**EXERCISE GOAL**
An exact transcript is required of the lines below, from the one containing "Task: Collapse chlorides" through the very last; leave every picture out of it.

**GIVEN ENTRIES**
■ ■ ■
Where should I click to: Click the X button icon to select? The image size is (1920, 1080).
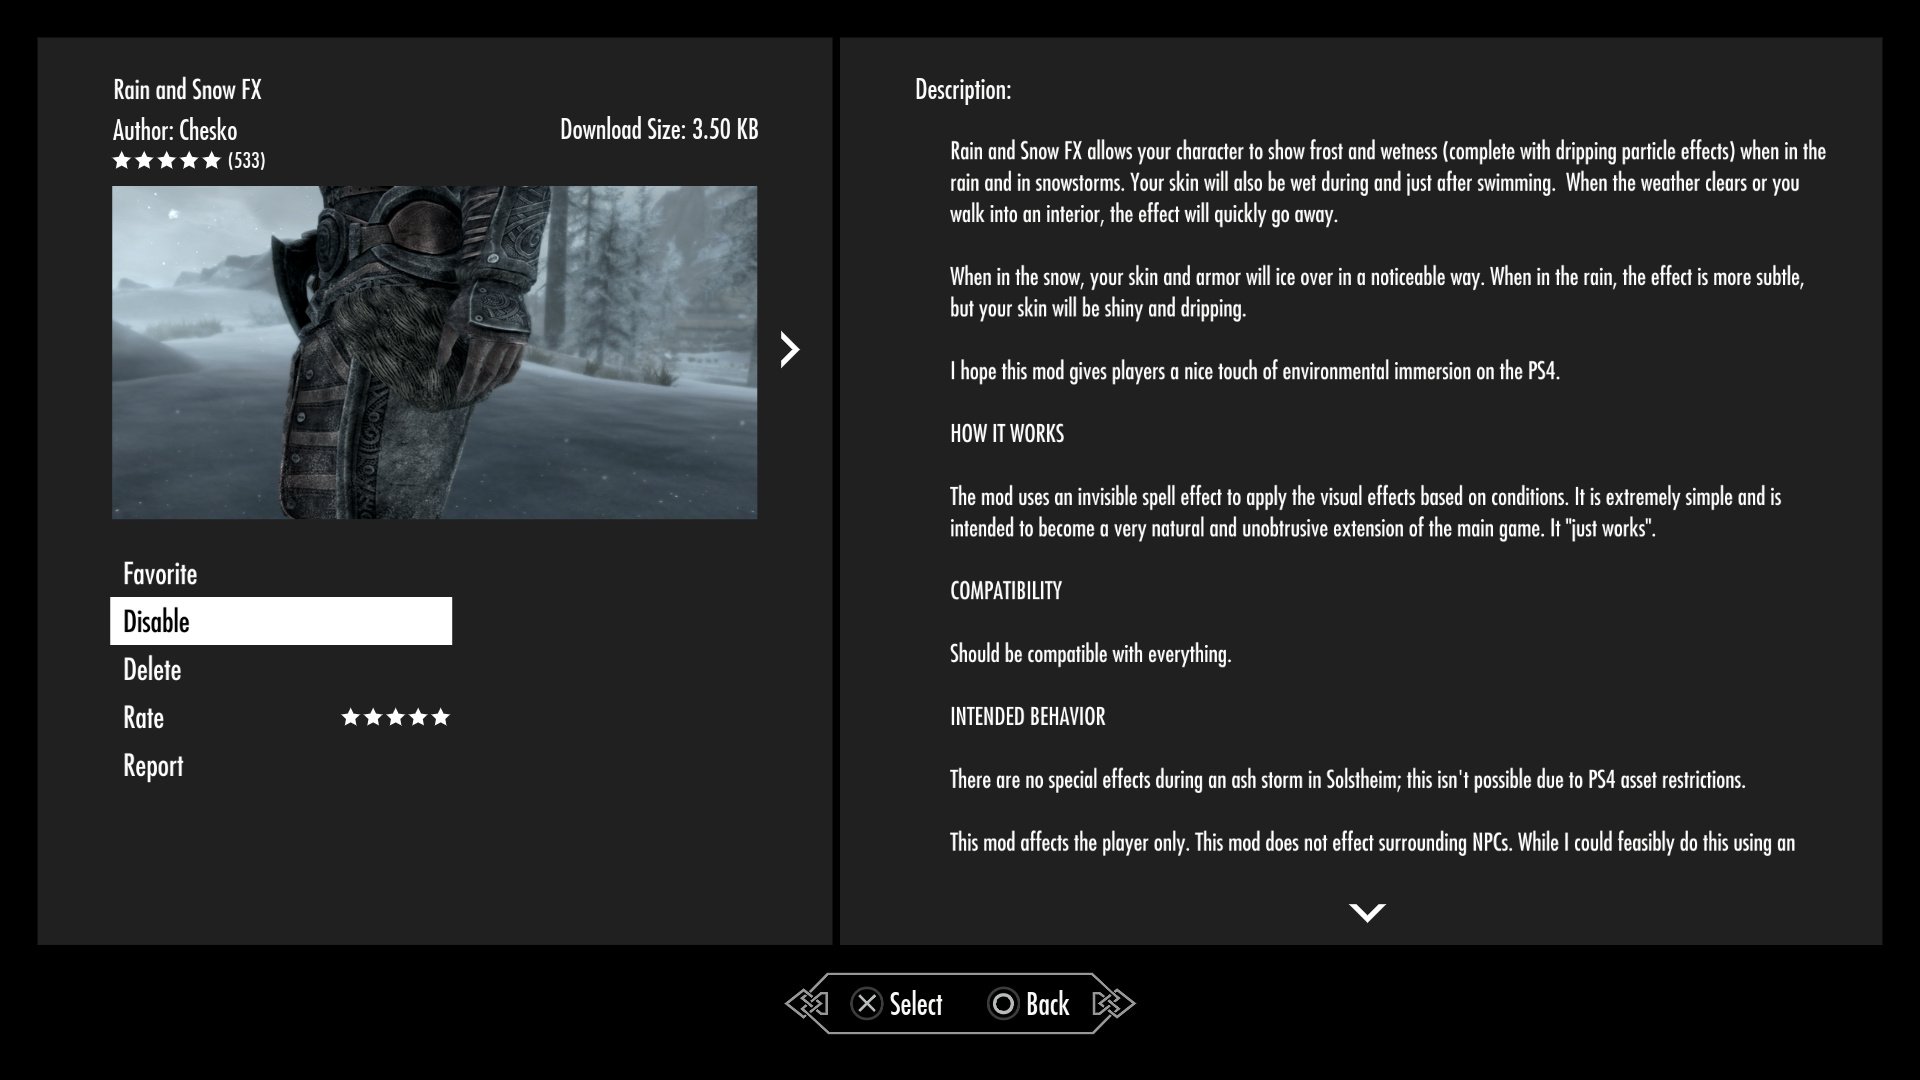864,1004

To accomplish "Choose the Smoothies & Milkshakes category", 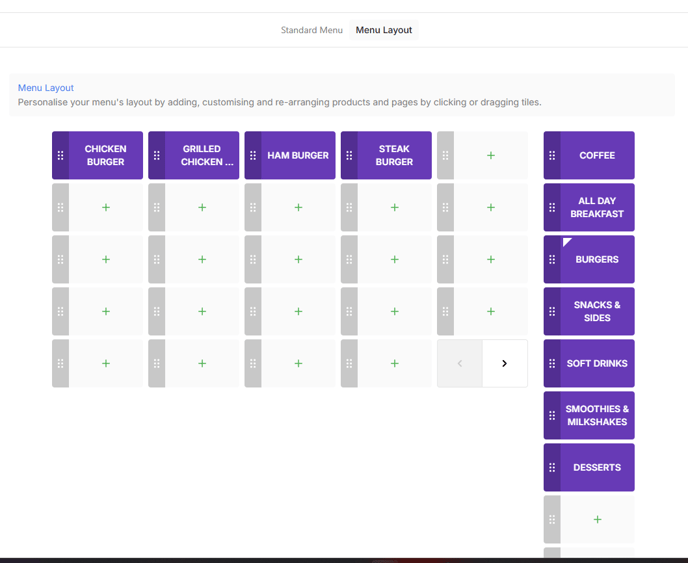I will point(597,416).
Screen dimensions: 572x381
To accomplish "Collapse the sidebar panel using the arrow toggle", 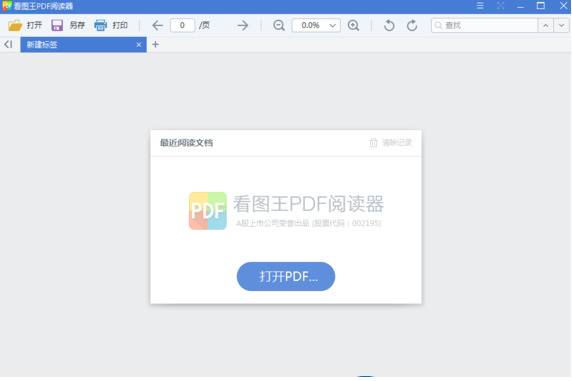I will pos(8,45).
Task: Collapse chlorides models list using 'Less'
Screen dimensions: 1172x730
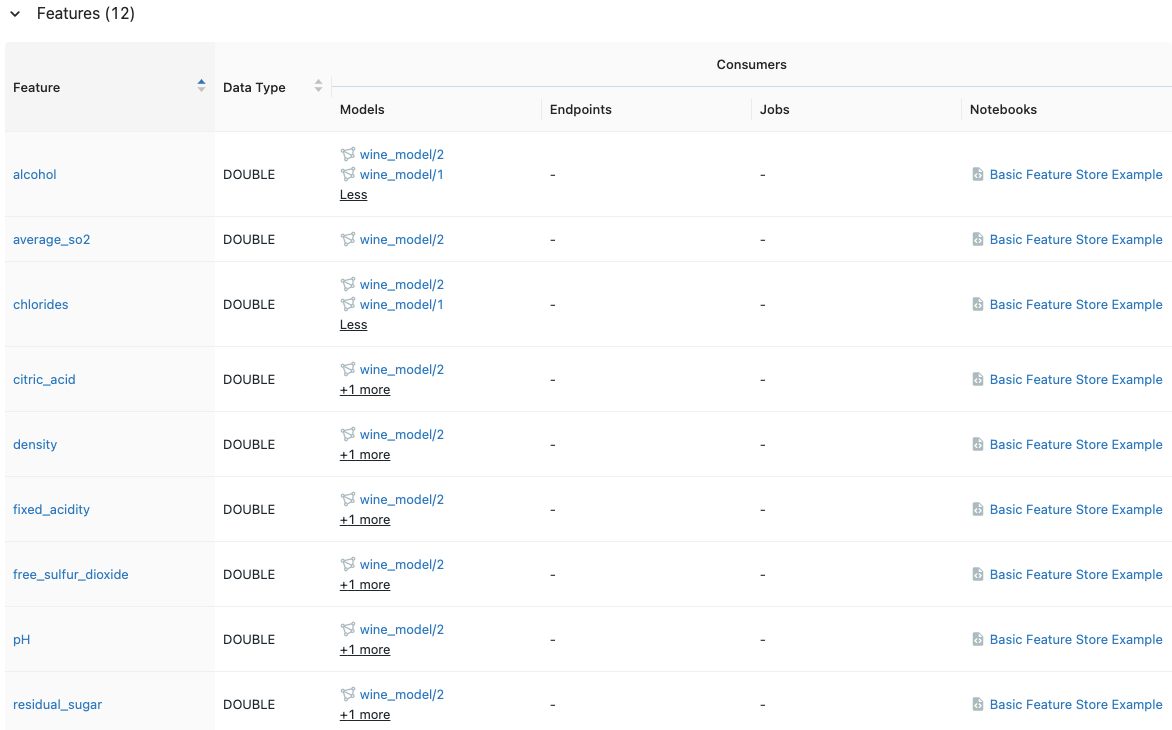Action: [x=353, y=325]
■ ■ ■
**ANSWER TO THE EXERCISE**
Task: Collapse chlorides models list using 'Less'
Screen dimensions: 1172x730
Action: [x=353, y=325]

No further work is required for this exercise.